**Task:**
Go through the data below. Pull out every line that has the word "each".

**Task input:**
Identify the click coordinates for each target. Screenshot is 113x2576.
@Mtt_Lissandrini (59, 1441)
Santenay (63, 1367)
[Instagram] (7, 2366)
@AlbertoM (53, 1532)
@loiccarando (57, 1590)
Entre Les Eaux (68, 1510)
--
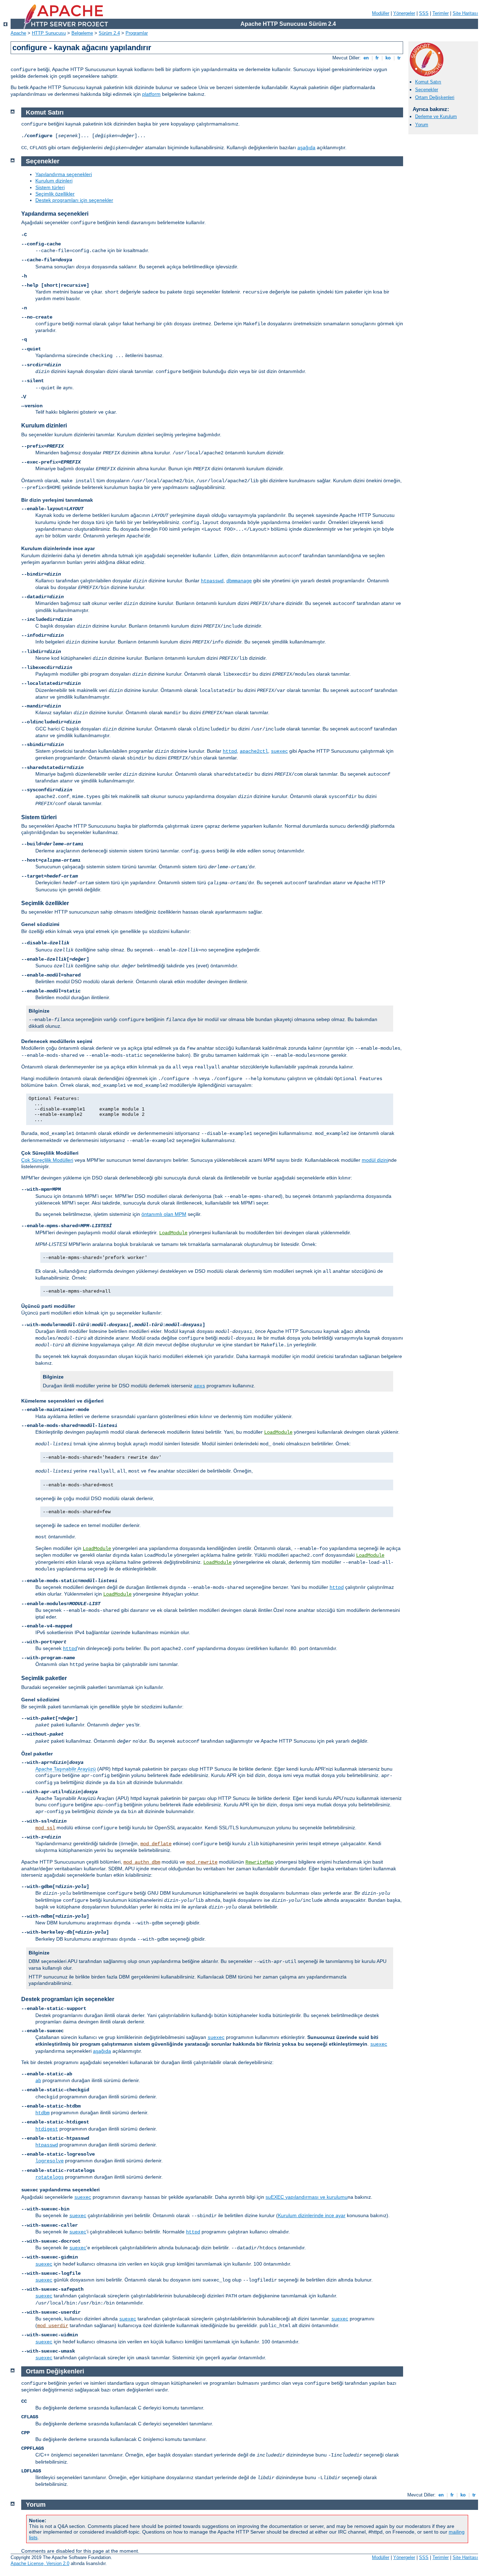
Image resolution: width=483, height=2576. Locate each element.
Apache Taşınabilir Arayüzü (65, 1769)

**Response box:**
Identify the click coordinates for each target. Screenshot is 113x2576.
Image resolution: width=483, height=2576. Locate each element.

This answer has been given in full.